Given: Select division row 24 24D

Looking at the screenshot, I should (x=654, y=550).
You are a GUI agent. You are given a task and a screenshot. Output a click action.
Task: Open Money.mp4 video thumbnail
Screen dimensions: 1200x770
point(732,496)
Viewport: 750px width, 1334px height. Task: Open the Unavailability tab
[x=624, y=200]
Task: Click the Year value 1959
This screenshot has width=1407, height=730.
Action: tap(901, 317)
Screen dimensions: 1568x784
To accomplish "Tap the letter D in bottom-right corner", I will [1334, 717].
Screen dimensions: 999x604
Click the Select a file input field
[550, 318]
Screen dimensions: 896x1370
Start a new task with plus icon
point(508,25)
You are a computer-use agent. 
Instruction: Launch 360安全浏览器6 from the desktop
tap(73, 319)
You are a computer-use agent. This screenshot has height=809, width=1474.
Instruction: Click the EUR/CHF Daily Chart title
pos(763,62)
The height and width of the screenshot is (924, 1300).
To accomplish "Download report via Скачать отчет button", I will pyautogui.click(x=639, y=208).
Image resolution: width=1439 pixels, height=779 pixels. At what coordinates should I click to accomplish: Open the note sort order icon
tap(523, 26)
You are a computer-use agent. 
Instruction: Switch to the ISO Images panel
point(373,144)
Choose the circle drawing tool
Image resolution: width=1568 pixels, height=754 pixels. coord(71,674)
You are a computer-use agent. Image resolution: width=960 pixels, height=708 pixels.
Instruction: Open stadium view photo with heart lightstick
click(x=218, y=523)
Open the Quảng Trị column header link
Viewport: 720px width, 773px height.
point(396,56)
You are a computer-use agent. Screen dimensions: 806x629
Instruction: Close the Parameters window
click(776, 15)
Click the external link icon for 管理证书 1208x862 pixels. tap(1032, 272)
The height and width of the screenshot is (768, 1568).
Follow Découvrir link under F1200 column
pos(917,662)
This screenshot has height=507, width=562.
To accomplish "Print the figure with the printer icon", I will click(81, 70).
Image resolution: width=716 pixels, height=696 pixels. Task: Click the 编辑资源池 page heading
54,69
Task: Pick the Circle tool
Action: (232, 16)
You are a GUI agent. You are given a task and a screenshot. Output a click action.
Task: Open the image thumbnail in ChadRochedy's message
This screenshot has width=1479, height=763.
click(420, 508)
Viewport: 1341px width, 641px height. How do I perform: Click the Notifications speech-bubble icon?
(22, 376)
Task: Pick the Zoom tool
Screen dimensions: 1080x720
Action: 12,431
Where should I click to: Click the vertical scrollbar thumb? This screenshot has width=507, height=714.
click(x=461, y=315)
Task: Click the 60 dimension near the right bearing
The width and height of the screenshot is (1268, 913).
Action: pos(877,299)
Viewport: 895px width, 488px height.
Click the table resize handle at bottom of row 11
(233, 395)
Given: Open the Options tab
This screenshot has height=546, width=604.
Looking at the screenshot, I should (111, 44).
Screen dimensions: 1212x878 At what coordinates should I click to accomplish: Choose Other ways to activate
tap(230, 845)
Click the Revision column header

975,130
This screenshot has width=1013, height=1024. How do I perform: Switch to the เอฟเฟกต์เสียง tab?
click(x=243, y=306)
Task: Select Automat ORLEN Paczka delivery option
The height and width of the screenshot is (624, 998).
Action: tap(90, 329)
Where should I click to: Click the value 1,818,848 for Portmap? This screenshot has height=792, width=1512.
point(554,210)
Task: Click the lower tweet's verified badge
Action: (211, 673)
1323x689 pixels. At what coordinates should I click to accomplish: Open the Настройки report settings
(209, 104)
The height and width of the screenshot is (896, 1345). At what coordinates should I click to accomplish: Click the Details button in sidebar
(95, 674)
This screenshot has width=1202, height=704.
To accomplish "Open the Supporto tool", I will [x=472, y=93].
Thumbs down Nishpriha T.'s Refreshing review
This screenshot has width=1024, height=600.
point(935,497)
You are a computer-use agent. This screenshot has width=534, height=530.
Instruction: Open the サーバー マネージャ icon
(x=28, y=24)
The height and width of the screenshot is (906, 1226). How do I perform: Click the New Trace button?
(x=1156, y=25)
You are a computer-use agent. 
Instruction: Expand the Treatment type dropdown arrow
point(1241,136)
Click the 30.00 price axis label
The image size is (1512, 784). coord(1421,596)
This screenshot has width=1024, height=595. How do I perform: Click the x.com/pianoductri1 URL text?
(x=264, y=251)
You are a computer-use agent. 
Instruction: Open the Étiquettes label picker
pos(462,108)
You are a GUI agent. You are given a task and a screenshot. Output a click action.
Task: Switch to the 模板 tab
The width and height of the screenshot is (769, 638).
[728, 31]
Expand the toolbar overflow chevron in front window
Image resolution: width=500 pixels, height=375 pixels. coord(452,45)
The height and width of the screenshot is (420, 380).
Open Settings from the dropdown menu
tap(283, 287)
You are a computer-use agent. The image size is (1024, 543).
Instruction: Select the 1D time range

◆ ◆ ◆ ◆ ◆ ◆ ◆

What is required
Lines to set down from above: the line with "Start a new task with plus icon", the line with "Click the external", and every line between, each exactly as written.

Exercise solution
Start a new task with plus icon
point(508,25)
You are a computer-use agent. 
Instruction: Launch 360安全浏览器6 from the desktop
tap(73, 319)
You are a computer-use agent. This screenshot has height=809, width=1474.
Instruction: Click the EUR/CHF Daily Chart title
pos(763,62)
The height and width of the screenshot is (924, 1300).
To accomplish "Download report via Скачать отчет button", I will pyautogui.click(x=639, y=208).
Image resolution: width=1439 pixels, height=779 pixels. At what coordinates should I click to accomplish: Open the note sort order icon
tap(523, 26)
You are a computer-use agent. 
Instruction: Switch to the ISO Images panel
point(373,144)
Choose the circle drawing tool
Image resolution: width=1568 pixels, height=754 pixels. coord(71,674)
You are a computer-use agent. Image resolution: width=960 pixels, height=708 pixels.
Instruction: Open stadium view photo with heart lightstick
click(x=218, y=523)
Open the Quảng Trị column header link
Viewport: 720px width, 773px height.
point(396,56)
You are a computer-use agent. Screen dimensions: 806x629
Instruction: Close the Parameters window
click(776, 15)
Click the external link icon for 管理证书 1208x862 pixels. tap(1032, 272)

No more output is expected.